Lars von Trier a tout connu au Festival de Cannes. L'éclosion, le sacre puis la disgrâce. Avant la polémique de 2011, dix de ses onze films avaient été projetés à Cannes. Le cinéaste y a glané au passage une Palme d'or, deux Grand prix du jury et trois prix d'interprétation féminine.

"Gilles Jacob s'occupe bien de moi". En 1984, au milieu des Marco Bellocchio, Wim Wenders et autre Werner Herzog, un jeune cinéaste s'invite dans la compétition officielle du Festival de Cannes. Lars von Trier, 28 ans, présente son premier long-métrage, Element of Crime. Le début d'une trilogie sur l'Europe, pour lequel le cinéaste reçoit le Grand Prix de la commission supérieure technique.

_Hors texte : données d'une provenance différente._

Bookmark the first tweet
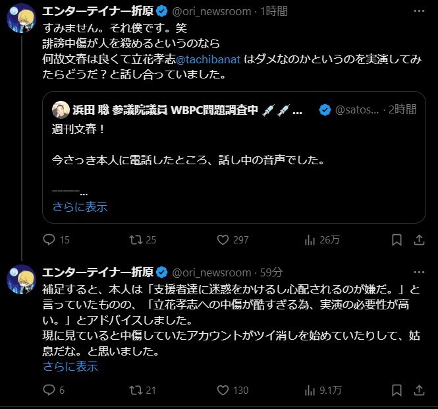This screenshot has height=409, width=438. coord(397,240)
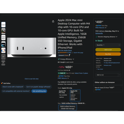Image resolution: width=124 pixels, height=124 pixels.
Task: Expand the Add to List dropdown arrow
Action: (x=119, y=75)
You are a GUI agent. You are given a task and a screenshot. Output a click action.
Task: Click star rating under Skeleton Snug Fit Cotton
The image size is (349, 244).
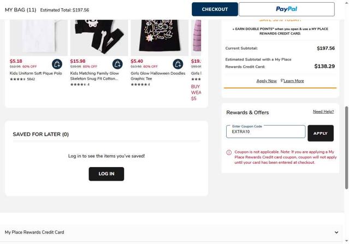pos(78,85)
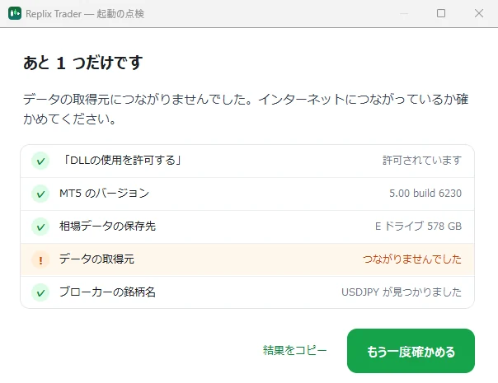Minimize the Replix Trader window

pos(404,13)
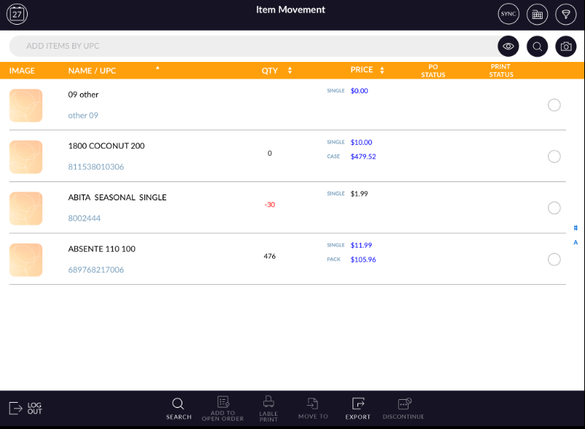This screenshot has height=429, width=585.
Task: Click Search in the bottom toolbar
Action: [179, 408]
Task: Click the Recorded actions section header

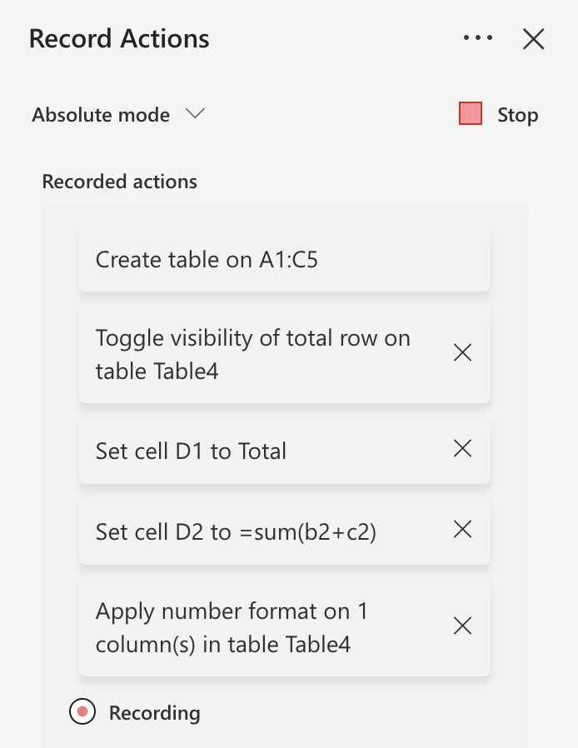Action: click(x=119, y=182)

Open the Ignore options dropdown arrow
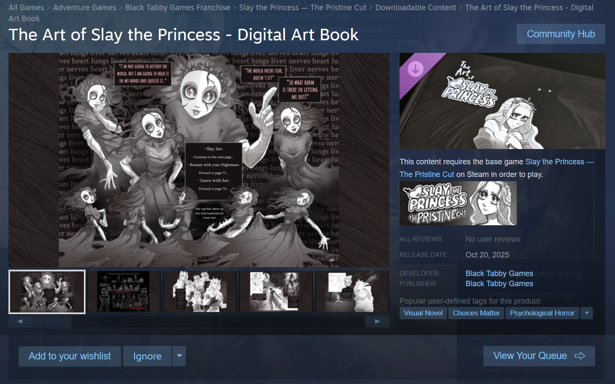179,356
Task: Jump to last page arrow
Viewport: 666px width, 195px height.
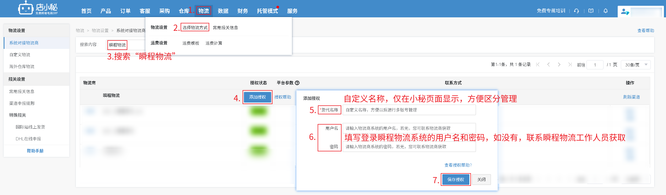Action: pyautogui.click(x=570, y=65)
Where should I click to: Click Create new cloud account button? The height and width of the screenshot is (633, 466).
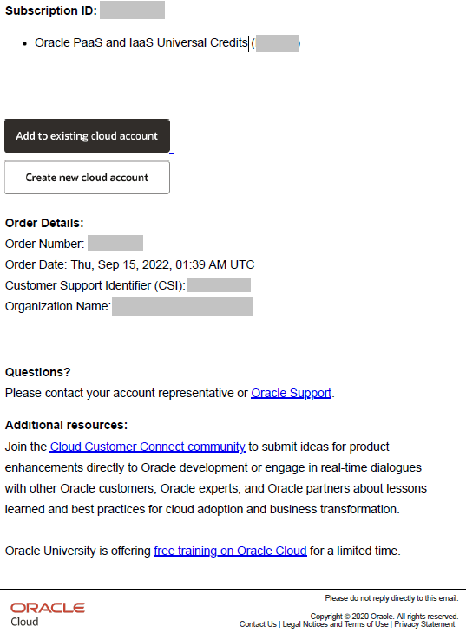click(87, 178)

Immédiatement, le cinéaste impose sa patte et se fait remarquer grâce à son ton. À l'époque, Les Inrockuptibles, sous la plume de Vincent Ostria, évoque "un exercice de style brillant et inspiré (...) mais assez toc", "un film malsain en noir et glauque" dans lequel le réalisateur apparaît déjà comme "un potache (...) qui n'a rien à dire". Talent pour filmer, provocation, malaise : la critique de l'hebdomadaire résume déjà les adjectifs qui colleront à Lars von Trier toute sa carrière. Génie pour certains, petit usurpateur pour d'autres, Lars von Trier se fait en tout cas un nom et une place.

En 1991, il remporte de nouveau le Grand Prix de la commission supérieure technique, mais également le Prix du Jury, avec son troisième film Europa. En 1996, il gagne le Grand Prix du jury pour son drame amoureux Breaking The Waves, qui sonne comme une répétition générale. Car quatre ans plus tard, c'est la reconnaissance ultime. Dancer in the Dark est sacré Palme d'or du 53ème Festival de Cannes et Björk, actrice principale, obtient le prix d'interprétation féminine. Unanimité sur la Croisette face au drame musical du Danois. Sur la scène du Palais des Festivals, au moment de recevoir la Palme d'or, Lars von Trier a un mot pour Gilles Jacob, alors délégué général du festival depuis 1978. "C'est la sixième fois que je viens ici. C'est peut-être un caprice de Gilles Jacob qui s'occupe bien de moi".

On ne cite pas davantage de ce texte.